GIVEN REQUEST =>
Reproduce every one of the following records word for word, omitting the pictures.

Start of MATERIAL FOR THIS EXERCISE

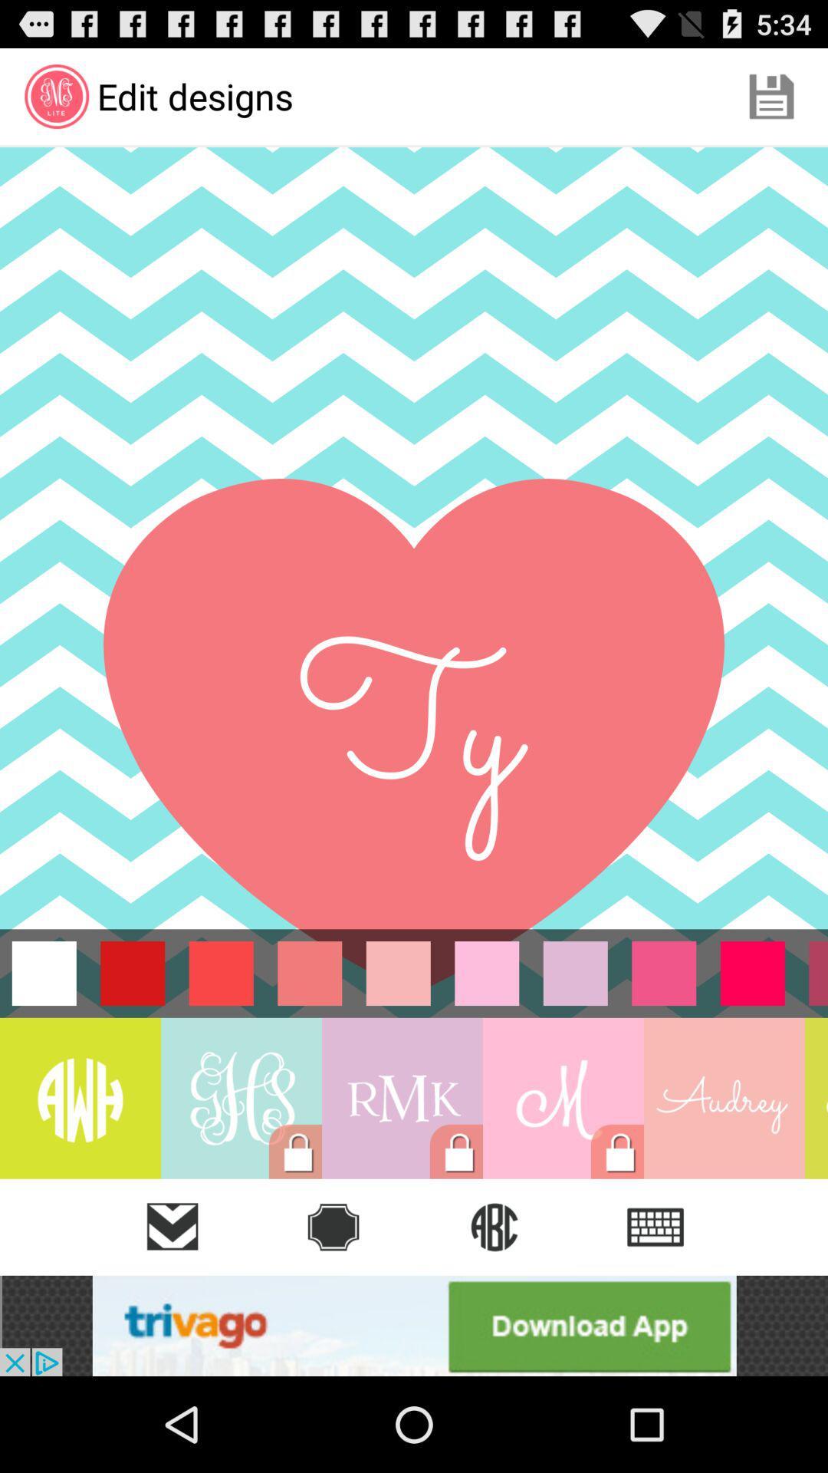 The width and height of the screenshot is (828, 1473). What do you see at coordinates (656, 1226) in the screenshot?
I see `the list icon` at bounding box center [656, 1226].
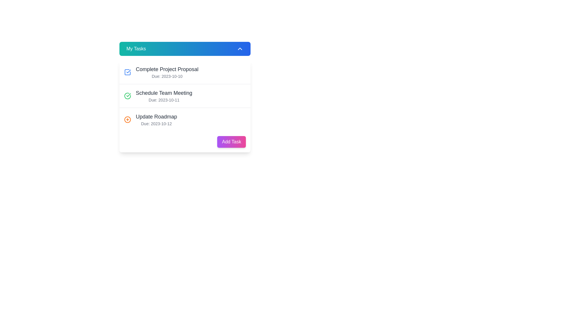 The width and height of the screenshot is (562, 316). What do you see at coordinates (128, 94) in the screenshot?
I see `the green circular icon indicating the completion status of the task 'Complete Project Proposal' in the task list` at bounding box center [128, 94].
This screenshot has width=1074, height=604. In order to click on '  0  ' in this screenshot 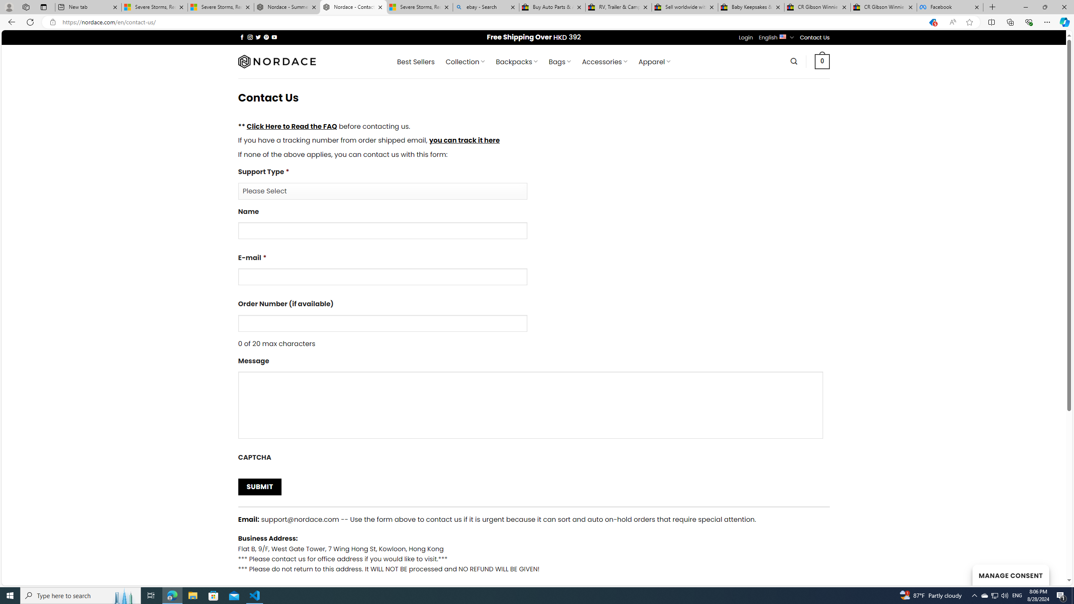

End of MATERIAL FOR THIS EXERCISE

COMPLETED TASK =>
 The width and height of the screenshot is (828, 1473). What do you see at coordinates (656, 1226) in the screenshot?
I see `the list icon` at bounding box center [656, 1226].
 The width and height of the screenshot is (562, 316). What do you see at coordinates (128, 94) in the screenshot?
I see `the green circular icon indicating the completion status of the task 'Complete Project Proposal' in the task list` at bounding box center [128, 94].
This screenshot has width=1074, height=604. In order to click on '  0  ' in this screenshot 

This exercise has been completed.